There's something frankly porny about it, the way that Paula Deen is leering at this other woman. It’s disturbing for a couple of reasons, and Deen herself—a cackling, linen-swathed, blaze-orange hot wing of a woman—is only the most obvious and extravagantly bronzed of those. There is, for instance, the fact that she is purr-howling at her guest about burgers, which will be topped with fried eggs and bacon and presumably whatever else is lying around—suet or a pint of sour cream or a pile of deep-fried hair, something. But because there is this plate of glazed donuts just sitting right there, like a rifle on the wall in the first act of a Chekhov play—or some industrial-ass pleasure-wand that is for some reason just sitting there on the "teacher's" desk in a porno, if you are for some terrible reason still into that particular metaphor—you know what's going to happen. Eventually, Deen is going to do what she does, which is yowl with laughter and put a burger, and then an egg, and then bacon atop one of those donuts, and put another donut on top of it, and take a bite. And when she does it is horrible, inestimably more horrible than I could make it sound. That is probably one reason why I thought of all this while watching Monday night's similarly offensive BCS Championship game.
The football game itself was as excruciating as any game imaginable—after winning a November meeting that devolved into a contest over which team was shittier at kicking field goals, LSU was shut out by Alabama in the rematch, and didn't manage to move the ball past midfield until the fourth quarter. Bama, for its part, dominated in the most excruciating manner possible, being dazzlingly destructive on defense and playing offense with a clenched, joyless conservatism so profound as to make Rick Santorum look like Keith Moon.
That these may in fact have been the two best college football teams in the nation surely matters to the players and the regiments of first-person-plural-abusers that follow those teams around the country. For everyone else, it was a reminder of how much harder-to-watch—how much flubbier and flabbier and less adventurous and more stubbornly sluggish and just generally worse—college football is than its NFL analogue. It was bad enough, in fact, to encourage viewers to remind themselves of the horribleness of everything else on television—I spent three minutes watching The Bachelor with my wife, and can attest that while that festival of tearful twentysomething winezillas was far more depressing than the football game, it did not offer notably inferior football.

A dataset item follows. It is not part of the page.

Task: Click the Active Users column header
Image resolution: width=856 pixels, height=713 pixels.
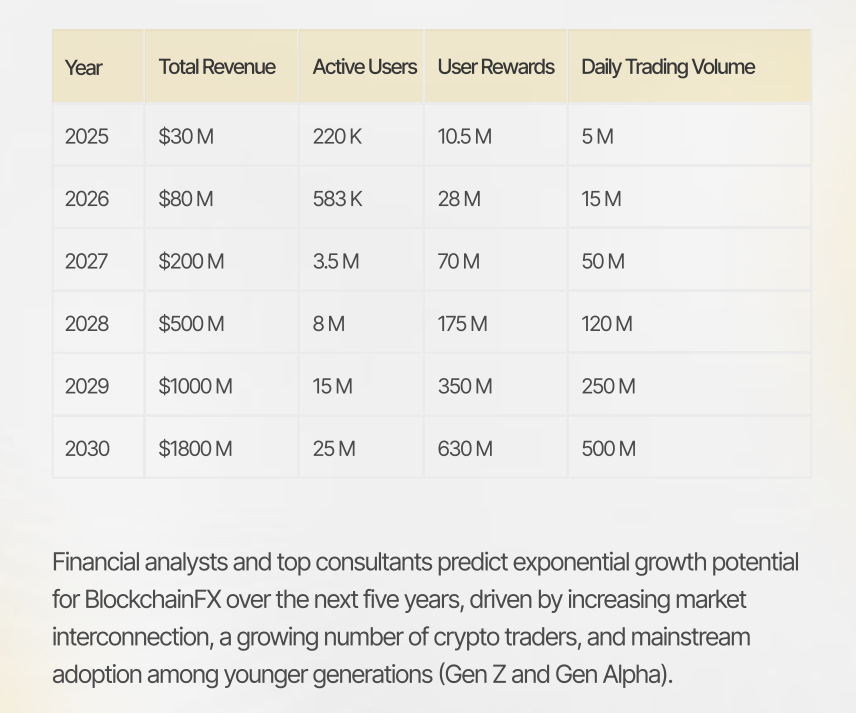Action: (364, 67)
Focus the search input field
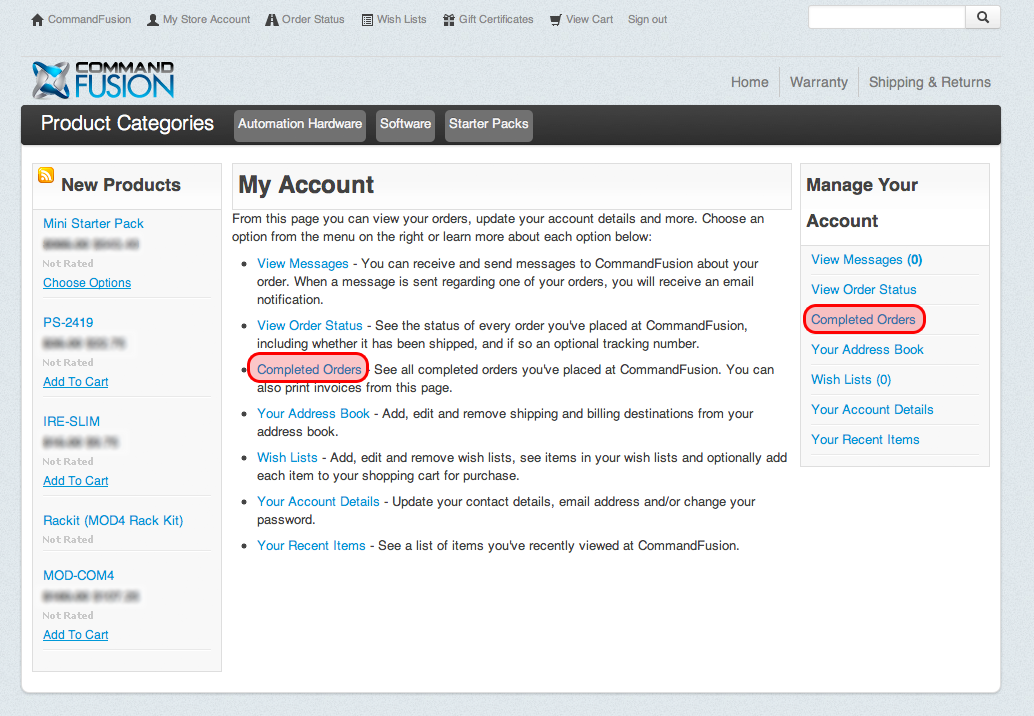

For those who don’t see college football as purer and more authentic than professional football, the world of big-time college football amounts to a hugely lucrative minor league that exploits the fuck out of its players, is predicated on selective enforcement of ethical and academic standards, and is abetted by the plump cynicism of a crass aristocracy of college presidents, big-money boosters, and TV types. Oh, and which the lower right-hand quadrant of the country follows with an ultra-intense clannish ardor generally more associated with the Latin Kings than, say, alums (and non-alums) of land-grant universities. College football matters a great deal in parts of the country besides the South—it is a way of faintly creepy life in states as far-flung and notionally progressive as Oregon and Wisconsin—but at the very least it matters enough to SEC schools that they have been willing to do what it takes to be better at football than anyone else. Alabama's national title was the sixth straight for a Southeastern Conference team.
To “fans” (really, we need a stronger word than that) of college football—and specifically the NCAA-bestriding, double-bird-flipping colossus of the SEC—the sport is both a source of local and regional pride and a way to create not just a community but a universe unto itself, one complete with its own creepo radio hosts and shit-talk language and localized villains, its own litany of vast-but-somehow-also-obscure slights and scandals unforgiven and unforgotten.
If that little universe seems to an outsider to be Hobbesian in its exploitiveness and willed ignorance and weirdly aggro pride… well, there are some reasons for that, but one big one is that you aren't from there, and so wouldn't get it. To a rootless cosmopolite elite like me, big-time college football looks for all the world like a fat-slicked, transparently un-consumable Paula Deen donut burger. For others, for reasons of their own, it is delicious enough to justify the diabetes-sweats it brings. Whether it makes you salivate or leaves you nauseated is, finally, a matter of appetite.